The state file is the unflashy but important part. Without it, every cron tick reprocesses every screenshot it can see:

# ~/.state/screenshot_transcribe.json
{
  "processed": {
    "/Users/me/Screenshots/foo.png": {
      "sha256": "...",
      "classified_at": "2026-05-18T03:00:00Z",
      "result": "chat",
      "journal_id": "abc123"
    },
    ...
  }
}

The transcriber is idempotent: it checks the state file by hash, skips anything already processed, and only spends Haiku tokens on genuinely new files. An hourly cron at :17 past each hour catches anything added that hour and adds it. The state file is the only reason the backfill could be safely interrupted and resumed.

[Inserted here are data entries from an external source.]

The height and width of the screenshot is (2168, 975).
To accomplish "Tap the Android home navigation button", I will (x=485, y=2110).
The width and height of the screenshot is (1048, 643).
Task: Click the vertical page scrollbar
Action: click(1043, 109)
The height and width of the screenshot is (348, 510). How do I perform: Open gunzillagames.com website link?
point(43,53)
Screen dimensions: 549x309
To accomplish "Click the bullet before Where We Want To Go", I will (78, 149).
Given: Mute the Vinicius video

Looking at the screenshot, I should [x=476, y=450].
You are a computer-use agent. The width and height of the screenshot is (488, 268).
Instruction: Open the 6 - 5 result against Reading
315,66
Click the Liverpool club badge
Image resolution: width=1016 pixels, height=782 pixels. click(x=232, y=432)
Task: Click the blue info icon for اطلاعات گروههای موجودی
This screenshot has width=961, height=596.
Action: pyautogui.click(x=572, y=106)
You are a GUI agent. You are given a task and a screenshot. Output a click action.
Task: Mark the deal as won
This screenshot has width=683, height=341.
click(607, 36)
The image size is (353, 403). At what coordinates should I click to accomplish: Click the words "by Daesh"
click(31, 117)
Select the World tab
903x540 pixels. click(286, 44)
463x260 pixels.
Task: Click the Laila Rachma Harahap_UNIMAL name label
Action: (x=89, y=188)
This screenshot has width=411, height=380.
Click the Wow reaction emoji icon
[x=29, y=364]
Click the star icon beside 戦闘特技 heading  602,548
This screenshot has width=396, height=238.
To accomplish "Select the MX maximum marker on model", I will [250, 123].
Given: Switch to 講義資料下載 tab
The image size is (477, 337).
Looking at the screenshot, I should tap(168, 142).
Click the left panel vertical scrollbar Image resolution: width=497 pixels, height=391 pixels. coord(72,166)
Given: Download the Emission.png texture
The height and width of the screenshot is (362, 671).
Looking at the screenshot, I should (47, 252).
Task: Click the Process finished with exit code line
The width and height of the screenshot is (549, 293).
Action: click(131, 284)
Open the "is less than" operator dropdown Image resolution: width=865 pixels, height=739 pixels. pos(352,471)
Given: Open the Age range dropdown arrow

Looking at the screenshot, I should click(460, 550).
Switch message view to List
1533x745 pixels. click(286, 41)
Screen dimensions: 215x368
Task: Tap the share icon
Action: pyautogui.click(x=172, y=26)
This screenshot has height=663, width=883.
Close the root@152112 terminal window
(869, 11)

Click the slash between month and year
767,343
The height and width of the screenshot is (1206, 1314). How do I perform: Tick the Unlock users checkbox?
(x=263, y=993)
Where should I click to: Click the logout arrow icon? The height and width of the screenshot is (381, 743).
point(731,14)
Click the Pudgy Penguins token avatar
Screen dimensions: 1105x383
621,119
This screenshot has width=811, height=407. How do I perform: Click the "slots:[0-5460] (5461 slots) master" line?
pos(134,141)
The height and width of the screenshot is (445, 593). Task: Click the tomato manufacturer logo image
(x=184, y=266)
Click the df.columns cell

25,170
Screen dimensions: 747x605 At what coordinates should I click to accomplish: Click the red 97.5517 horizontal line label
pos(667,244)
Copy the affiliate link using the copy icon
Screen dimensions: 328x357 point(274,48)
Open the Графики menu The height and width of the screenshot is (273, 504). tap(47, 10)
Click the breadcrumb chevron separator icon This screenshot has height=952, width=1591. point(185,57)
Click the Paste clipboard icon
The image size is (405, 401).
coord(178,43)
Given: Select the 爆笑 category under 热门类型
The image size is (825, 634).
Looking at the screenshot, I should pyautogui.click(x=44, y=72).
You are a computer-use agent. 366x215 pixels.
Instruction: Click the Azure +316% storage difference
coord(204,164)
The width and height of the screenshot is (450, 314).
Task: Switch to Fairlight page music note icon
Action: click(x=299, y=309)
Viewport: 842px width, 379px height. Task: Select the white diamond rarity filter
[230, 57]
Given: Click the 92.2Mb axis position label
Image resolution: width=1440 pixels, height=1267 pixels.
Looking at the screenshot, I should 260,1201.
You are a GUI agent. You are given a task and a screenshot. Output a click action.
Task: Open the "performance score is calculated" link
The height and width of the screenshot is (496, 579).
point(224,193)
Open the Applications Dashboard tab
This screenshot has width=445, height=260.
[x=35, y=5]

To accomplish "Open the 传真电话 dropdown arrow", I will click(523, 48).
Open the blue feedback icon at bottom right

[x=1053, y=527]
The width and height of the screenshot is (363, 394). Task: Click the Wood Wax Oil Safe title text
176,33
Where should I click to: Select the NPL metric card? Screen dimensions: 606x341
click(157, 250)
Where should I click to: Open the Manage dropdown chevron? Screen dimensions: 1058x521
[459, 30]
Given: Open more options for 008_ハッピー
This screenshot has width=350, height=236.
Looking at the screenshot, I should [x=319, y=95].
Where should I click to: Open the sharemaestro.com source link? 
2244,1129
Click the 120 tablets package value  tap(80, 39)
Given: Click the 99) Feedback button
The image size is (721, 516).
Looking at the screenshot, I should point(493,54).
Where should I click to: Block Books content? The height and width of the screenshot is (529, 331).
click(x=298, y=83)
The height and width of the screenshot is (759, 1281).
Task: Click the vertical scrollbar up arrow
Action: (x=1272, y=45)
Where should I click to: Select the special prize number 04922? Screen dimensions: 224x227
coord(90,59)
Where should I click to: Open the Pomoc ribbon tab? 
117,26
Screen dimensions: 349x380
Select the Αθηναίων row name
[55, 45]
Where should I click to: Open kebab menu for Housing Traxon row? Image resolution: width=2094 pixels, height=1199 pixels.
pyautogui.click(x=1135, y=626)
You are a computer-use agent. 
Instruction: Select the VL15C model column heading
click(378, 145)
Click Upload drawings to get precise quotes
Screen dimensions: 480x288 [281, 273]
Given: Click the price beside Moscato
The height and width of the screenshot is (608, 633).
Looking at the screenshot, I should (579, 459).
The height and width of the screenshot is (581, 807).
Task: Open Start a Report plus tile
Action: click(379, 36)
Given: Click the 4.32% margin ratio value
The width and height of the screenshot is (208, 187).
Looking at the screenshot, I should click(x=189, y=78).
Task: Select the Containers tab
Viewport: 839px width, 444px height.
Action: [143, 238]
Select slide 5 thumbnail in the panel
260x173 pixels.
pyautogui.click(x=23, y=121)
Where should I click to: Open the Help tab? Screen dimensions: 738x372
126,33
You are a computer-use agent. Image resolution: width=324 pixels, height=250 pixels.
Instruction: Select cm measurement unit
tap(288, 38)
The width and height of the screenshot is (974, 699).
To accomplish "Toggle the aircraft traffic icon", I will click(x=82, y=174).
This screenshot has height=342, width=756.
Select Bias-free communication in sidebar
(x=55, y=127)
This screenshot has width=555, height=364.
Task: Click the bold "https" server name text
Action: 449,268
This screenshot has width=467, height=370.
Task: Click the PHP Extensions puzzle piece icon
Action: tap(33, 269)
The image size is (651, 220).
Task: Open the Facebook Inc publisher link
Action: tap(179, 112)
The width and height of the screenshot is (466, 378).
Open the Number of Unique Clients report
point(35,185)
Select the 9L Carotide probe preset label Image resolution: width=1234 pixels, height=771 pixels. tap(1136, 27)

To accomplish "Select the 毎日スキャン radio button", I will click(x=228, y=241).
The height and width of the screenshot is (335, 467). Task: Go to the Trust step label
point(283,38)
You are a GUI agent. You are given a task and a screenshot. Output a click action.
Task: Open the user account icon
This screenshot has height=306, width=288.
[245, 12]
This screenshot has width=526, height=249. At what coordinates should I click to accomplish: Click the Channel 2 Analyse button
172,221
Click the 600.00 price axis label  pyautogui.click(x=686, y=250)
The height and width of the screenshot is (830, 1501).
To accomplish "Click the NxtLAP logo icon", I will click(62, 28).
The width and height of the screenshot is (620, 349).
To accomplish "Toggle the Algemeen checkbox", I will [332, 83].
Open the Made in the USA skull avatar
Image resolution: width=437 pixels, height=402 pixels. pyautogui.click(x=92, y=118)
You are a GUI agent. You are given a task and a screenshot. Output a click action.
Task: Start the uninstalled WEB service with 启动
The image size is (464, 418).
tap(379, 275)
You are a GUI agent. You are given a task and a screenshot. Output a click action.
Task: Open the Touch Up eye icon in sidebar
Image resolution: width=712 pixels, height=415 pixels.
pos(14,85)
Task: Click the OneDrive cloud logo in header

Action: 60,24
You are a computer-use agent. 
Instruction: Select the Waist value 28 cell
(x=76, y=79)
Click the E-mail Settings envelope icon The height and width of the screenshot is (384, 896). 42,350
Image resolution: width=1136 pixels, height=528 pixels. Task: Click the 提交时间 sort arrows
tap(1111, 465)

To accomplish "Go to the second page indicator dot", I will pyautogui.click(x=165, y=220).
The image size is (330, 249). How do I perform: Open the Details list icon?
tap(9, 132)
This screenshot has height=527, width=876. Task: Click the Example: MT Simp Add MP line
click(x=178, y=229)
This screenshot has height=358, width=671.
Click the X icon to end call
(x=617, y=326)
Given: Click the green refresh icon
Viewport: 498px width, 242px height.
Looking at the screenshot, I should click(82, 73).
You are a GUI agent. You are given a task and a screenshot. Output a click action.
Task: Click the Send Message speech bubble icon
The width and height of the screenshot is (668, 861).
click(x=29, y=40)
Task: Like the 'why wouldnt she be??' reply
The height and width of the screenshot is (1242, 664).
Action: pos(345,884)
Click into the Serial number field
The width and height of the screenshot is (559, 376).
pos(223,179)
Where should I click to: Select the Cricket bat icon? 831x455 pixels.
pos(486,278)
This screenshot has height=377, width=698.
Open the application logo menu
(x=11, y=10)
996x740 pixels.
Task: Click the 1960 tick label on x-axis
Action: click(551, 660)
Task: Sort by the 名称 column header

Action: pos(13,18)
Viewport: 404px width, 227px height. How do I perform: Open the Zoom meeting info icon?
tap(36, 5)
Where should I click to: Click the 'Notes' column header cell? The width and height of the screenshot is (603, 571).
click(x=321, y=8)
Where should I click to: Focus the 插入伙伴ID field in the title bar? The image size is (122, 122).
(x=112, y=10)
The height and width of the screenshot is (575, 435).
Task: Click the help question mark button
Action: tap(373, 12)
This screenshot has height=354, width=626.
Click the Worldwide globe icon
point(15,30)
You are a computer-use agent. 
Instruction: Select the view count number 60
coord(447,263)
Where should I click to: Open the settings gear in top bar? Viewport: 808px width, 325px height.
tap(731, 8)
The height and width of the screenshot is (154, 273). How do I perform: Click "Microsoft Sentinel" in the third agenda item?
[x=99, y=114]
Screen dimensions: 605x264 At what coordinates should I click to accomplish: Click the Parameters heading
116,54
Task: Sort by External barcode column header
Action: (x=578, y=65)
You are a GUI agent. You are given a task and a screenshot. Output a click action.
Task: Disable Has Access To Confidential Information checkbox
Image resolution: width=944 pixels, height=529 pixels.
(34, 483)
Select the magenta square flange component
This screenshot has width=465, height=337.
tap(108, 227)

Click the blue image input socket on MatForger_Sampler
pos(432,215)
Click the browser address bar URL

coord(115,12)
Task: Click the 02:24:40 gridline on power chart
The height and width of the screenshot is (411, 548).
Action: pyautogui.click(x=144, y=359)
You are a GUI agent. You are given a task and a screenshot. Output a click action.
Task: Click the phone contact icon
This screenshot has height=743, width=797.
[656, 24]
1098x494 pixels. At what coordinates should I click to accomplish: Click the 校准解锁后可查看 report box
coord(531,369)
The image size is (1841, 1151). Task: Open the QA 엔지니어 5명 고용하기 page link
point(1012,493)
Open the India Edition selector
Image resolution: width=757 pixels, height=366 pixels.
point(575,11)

Pilot run on the last seven days (82 screenshots): 43 chats journaled, 38 non-chat skipped, 1 duplicate detected. Full backfill against ~2,000 historical screenshots took about three hours of Haiku time at roughly $5 total — cheaper than the single afternoon I'd otherwise have spent re-screenshotting the ones I actually remember.

What I'd do differently

The classification step is doing double duty: it answers both "is this worth journaling?" and "what's the structured content?" Splitting it into two passes would save tokens (don't transcribe non-chats) but cost a round-trip per file. At the volumes I'm dealing with, one pass is the right tradeoff. At ten times the volume, I'd split.

The other thing: I almost added a Haiku call to summarize each transcript into a one-line title. I decided not to — the raw "App with Person — Date Time" header is honest about what the entry is, and any summary inserts another layer of "did the model get it right?" between me and the actual content. The journal is for me to skim, not for the model to interpret.